▶ [WRITTEN EXERCISE]
Update the records below by replacing every occurrence of "click coordinates" with "pointer coordinates" and leaving everything else unchanged.

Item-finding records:
* * *

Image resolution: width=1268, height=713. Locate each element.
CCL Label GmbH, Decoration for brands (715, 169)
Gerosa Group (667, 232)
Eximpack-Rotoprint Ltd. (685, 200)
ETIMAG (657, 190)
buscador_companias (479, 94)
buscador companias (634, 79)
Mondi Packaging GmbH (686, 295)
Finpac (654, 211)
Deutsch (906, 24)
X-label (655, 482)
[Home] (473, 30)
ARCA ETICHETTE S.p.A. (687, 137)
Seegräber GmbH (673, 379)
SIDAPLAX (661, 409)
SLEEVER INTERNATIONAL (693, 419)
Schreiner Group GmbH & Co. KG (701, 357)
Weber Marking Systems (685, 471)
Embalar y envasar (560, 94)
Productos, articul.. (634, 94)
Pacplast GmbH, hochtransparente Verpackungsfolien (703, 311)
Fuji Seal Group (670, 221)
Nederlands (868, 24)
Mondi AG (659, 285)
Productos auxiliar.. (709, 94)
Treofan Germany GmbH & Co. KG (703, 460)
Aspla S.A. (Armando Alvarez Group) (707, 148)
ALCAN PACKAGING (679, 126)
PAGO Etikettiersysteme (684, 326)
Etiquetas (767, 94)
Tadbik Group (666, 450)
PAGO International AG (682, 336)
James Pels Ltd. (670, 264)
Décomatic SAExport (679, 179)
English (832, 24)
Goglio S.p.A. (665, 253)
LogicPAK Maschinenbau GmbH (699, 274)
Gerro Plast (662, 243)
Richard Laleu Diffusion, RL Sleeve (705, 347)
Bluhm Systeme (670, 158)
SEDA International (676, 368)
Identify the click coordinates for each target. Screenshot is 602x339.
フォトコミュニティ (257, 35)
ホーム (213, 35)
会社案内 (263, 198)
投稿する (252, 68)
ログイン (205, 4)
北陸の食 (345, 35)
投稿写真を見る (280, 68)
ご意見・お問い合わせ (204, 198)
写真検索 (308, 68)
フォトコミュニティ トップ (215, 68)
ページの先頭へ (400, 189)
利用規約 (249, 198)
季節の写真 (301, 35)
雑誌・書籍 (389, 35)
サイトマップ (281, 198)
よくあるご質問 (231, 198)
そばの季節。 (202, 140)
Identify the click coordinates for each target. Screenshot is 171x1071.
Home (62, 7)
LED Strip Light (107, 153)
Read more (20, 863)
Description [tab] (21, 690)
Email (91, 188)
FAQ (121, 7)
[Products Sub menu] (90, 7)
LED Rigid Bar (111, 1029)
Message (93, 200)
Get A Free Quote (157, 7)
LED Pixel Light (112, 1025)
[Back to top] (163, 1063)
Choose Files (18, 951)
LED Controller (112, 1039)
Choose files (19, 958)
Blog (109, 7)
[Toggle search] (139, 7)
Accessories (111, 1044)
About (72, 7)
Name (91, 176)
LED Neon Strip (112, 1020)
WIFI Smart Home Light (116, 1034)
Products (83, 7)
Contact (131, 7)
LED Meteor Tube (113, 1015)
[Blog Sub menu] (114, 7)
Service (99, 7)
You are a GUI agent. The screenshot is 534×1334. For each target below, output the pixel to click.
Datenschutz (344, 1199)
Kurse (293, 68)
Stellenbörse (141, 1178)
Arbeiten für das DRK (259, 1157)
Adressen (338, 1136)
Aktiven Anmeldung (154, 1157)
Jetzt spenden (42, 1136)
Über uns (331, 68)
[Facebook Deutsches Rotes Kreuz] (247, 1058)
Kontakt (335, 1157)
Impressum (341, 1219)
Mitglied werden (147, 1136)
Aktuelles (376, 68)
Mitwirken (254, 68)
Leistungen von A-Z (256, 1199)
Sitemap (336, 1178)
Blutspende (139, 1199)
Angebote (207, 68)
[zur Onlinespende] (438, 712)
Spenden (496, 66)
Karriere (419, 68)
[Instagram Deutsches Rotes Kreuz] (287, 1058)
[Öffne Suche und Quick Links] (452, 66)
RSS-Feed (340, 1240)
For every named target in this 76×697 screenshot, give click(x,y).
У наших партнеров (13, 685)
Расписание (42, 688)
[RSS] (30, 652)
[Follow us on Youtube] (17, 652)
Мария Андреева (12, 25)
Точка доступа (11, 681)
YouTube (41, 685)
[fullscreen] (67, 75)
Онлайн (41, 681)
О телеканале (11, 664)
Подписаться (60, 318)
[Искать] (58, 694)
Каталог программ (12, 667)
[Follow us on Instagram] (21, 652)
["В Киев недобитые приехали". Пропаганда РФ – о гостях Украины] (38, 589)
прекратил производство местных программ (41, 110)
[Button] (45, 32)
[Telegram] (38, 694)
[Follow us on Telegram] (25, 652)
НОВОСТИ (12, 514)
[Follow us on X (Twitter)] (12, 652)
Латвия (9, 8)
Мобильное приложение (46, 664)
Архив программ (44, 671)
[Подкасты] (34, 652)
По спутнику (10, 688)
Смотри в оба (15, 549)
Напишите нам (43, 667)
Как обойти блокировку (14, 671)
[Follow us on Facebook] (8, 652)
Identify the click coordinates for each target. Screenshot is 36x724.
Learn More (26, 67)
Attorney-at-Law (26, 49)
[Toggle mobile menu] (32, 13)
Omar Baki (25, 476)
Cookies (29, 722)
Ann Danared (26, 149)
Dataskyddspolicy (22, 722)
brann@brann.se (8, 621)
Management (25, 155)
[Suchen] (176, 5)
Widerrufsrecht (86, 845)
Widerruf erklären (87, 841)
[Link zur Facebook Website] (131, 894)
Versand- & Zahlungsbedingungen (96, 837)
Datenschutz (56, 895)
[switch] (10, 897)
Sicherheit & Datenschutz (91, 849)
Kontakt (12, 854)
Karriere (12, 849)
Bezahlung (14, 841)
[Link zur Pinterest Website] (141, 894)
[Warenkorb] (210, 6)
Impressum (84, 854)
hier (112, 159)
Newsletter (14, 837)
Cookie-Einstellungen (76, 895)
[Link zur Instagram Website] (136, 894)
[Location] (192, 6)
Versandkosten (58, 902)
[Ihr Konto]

* * *

▶ [THE ANSWER]
Image resolution: width=1268, height=713. Locate each element.
CCL Label GmbH, Decoration for brands (715, 169)
Gerosa Group (667, 232)
Eximpack-Rotoprint Ltd. (685, 200)
ETIMAG (657, 190)
buscador_companias (479, 94)
buscador companias (634, 79)
Mondi Packaging GmbH (686, 295)
Finpac (654, 211)
Deutsch (906, 24)
X-label (655, 482)
[Home] (473, 30)
ARCA ETICHETTE S.p.A. (687, 137)
Seegräber GmbH (673, 379)
SIDAPLAX (661, 409)
SLEEVER INTERNATIONAL (693, 419)
Schreiner Group GmbH & Co. KG (701, 357)
Weber Marking Systems (685, 471)
Embalar y envasar (560, 94)
Productos, articul.. (634, 94)
Pacplast GmbH, hochtransparente Verpackungsfolien (703, 311)
Fuji Seal Group (670, 221)
Nederlands (868, 24)
Mondi AG (659, 285)
Productos auxiliar.. (709, 94)
Treofan Germany GmbH & Co. KG (703, 460)
Aspla S.A. (Armando Alvarez Group) (707, 148)
ALCAN PACKAGING (679, 126)
PAGO Etikettiersysteme (684, 326)
Etiquetas (767, 94)
Tadbik Group (666, 450)
PAGO International AG (682, 336)
James Pels Ltd. (670, 264)
Décomatic SAExport (679, 179)
English (832, 24)
Goglio S.p.A. (665, 253)
LogicPAK Maschinenbau GmbH (699, 274)
Gerro Plast (662, 243)
Richard Laleu Diffusion, RL Sleeve (705, 347)
Bluhm Systeme (670, 158)
SEDA International (676, 368)
Identify the pointer coordinates for each target. Screenshot is 602x339.
フォトコミュニティ (257, 35)
ホーム (213, 35)
会社案内 (263, 198)
投稿する (252, 68)
ログイン (205, 4)
北陸の食 (345, 35)
投稿写真を見る (280, 68)
ご意見・お問い合わせ (204, 198)
写真検索 (308, 68)
フォトコミュニティ トップ (215, 68)
ページの先頭へ (400, 189)
利用規約 (249, 198)
季節の写真 (301, 35)
雑誌・書籍 (389, 35)
サイトマップ (281, 198)
よくあるご質問 (231, 198)
そばの季節。 (202, 140)
Identify the pointer coordinates for each target. Screenshot is 171x1071.
Home (62, 7)
LED Strip Light (107, 153)
Read more (20, 863)
Description [tab] (21, 690)
Email (91, 188)
FAQ (121, 7)
[Products Sub menu] (90, 7)
LED Rigid Bar (111, 1029)
Message (93, 200)
Get A Free Quote (157, 7)
LED Pixel Light (112, 1025)
[Back to top] (163, 1063)
Choose Files (18, 951)
LED Controller (112, 1039)
Choose files (19, 958)
Blog (109, 7)
[Toggle search] (139, 7)
Accessories (111, 1044)
About (72, 7)
Name (91, 176)
LED Neon Strip (112, 1020)
WIFI Smart Home Light (116, 1034)
Products (83, 7)
Contact (131, 7)
LED Meteor Tube (113, 1015)
[Blog Sub menu] (114, 7)
Service (99, 7)
You are a GUI agent. The screenshot is 534×1334. For each target below, output the pixel to click.
Datenschutz (344, 1199)
Kurse (293, 68)
Stellenbörse (141, 1178)
Arbeiten für das DRK (259, 1157)
Adressen (338, 1136)
Aktiven Anmeldung (154, 1157)
Jetzt spenden (42, 1136)
Über uns (331, 68)
[Facebook Deutsches Rotes Kreuz] (247, 1058)
Kontakt (335, 1157)
Impressum (341, 1219)
Mitglied werden (147, 1136)
Aktuelles (376, 68)
Mitwirken (254, 68)
Leistungen von A-Z (256, 1199)
Sitemap (336, 1178)
Blutspende (139, 1199)
Angebote (207, 68)
[zur Onlinespende] (438, 712)
Spenden (496, 66)
Karriere (419, 68)
[Instagram Deutsches Rotes Kreuz] (287, 1058)
[Öffne Suche und Quick Links] (452, 66)
RSS-Feed (340, 1240)
For every named target in this 76×697 screenshot, give click(x,y).
У наших партнеров (13, 685)
Расписание (42, 688)
[RSS] (30, 652)
[Follow us on Youtube] (17, 652)
Мария Андреева (12, 25)
Точка доступа (11, 681)
YouTube (41, 685)
[fullscreen] (67, 75)
Онлайн (41, 681)
О телеканале (11, 664)
Подписаться (60, 318)
[Искать] (58, 694)
Каталог программ (12, 667)
[Follow us on Instagram] (21, 652)
["В Киев недобитые приехали". Пропаганда РФ – о гостях Украины] (38, 589)
прекратил производство местных программ (41, 110)
[Button] (45, 32)
[Telegram] (38, 694)
[Follow us on Telegram] (25, 652)
НОВОСТИ (12, 514)
[Follow us on X (Twitter)] (12, 652)
Латвия (9, 8)
Мобильное приложение (46, 664)
Архив программ (44, 671)
[Подкасты] (34, 652)
По спутнику (10, 688)
Смотри в оба (15, 549)
Напишите нам (43, 667)
Как обойти блокировку (14, 671)
[Follow us on Facebook] (8, 652)
Identify the pointer coordinates for each target. Screenshot is 36x724.
Learn More (26, 67)
Attorney-at-Law (26, 49)
[Toggle mobile menu] (32, 13)
Omar Baki (25, 476)
Cookies (29, 722)
Ann Danared (26, 149)
Dataskyddspolicy (22, 722)
brann@brann.se (8, 621)
Management (25, 155)
[Suchen] (176, 5)
Widerrufsrecht (86, 845)
Widerruf erklären (87, 841)
[Link zur Facebook Website] (131, 894)
Versand- & Zahlungsbedingungen (96, 837)
Datenschutz (56, 895)
[switch] (10, 897)
Sicherheit & Datenschutz (91, 849)
Kontakt (12, 854)
Karriere (12, 849)
Bezahlung (14, 841)
[Link zur Pinterest Website] (141, 894)
[Warenkorb] (210, 6)
Impressum (84, 854)
hier (112, 159)
Newsletter (14, 837)
Cookie-Einstellungen (76, 895)
[Link zur Instagram Website] (136, 894)
[Location] (192, 6)
Versandkosten (58, 902)
[Ihr Konto]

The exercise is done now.